Since about last Friday everytime Joseph Muscat and those who work for him referred to Magistrate Aaron Bugeja, they added the adjective ‘independent’ in front of his name. No one throws a redundant adjective for nothing. They could have called him ‘bipedal’, ‘law graduate’, ‘clothed’. All are as obvious as his independence.

In that adjective is an unconscious nervousness. Because Joseph Muscat did not always outwardly show his acceptance of the Magistrate’s independence.

When he first called for this inquiry to start he expected the whole thing to be over in days. He had already set a date for the election and the Egrant story had threatened to scupper his plans. That moment of bullish glory, that instance of quivering vulnerability, that you saw last Sunday was scheduled for some time halfway through last year’s election campaign.

But at that time Aaron Bugeja refused to dance to that tune. The planted story only days after the inquiry was called published on Saviour Balzan’s outfit that the inquiry was done and was nearing release did not push him to conclude his work in a time convenient to the prime minister.

So the prime minister went on TV and addressed the Magistrate with the entire country as his witness speaking words that blanched the faces of the entire legal community at the time. The context was a controlled interview with Joseph Muscat’s ally Saviour Balzan and they discussed the fact that it started to look like the Magistrate’s timetable was not going to fit neatly with the prime minister’s political needs.

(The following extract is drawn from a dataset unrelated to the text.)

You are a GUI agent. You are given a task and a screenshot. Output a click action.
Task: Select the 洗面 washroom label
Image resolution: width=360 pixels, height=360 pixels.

What happens then? asked Savior Balzan. “It’s the Magistrate’s problem,” retorted the prime minister attributing purely political responsibility to a member of the judiciary and inciting his audience to collectively breathe down the neck of the Magistrate. You see when the prime minister goes on TV and threatens a Magistrate he is not presenting him merely with the possibility of his displeasure from which a Magistrate is rather safely protected with security of tenure. He is also presenting him with the displeasure of his supporters, his dependants and all those who benefit from the prime minister’s incumbency. And what security protects you from that?

One wonders if the Magistrate remembered that intervention by the prime minister on TV when he got the news Daphne Caruana Galizia had been torn up in flames. He must have felt very independent then.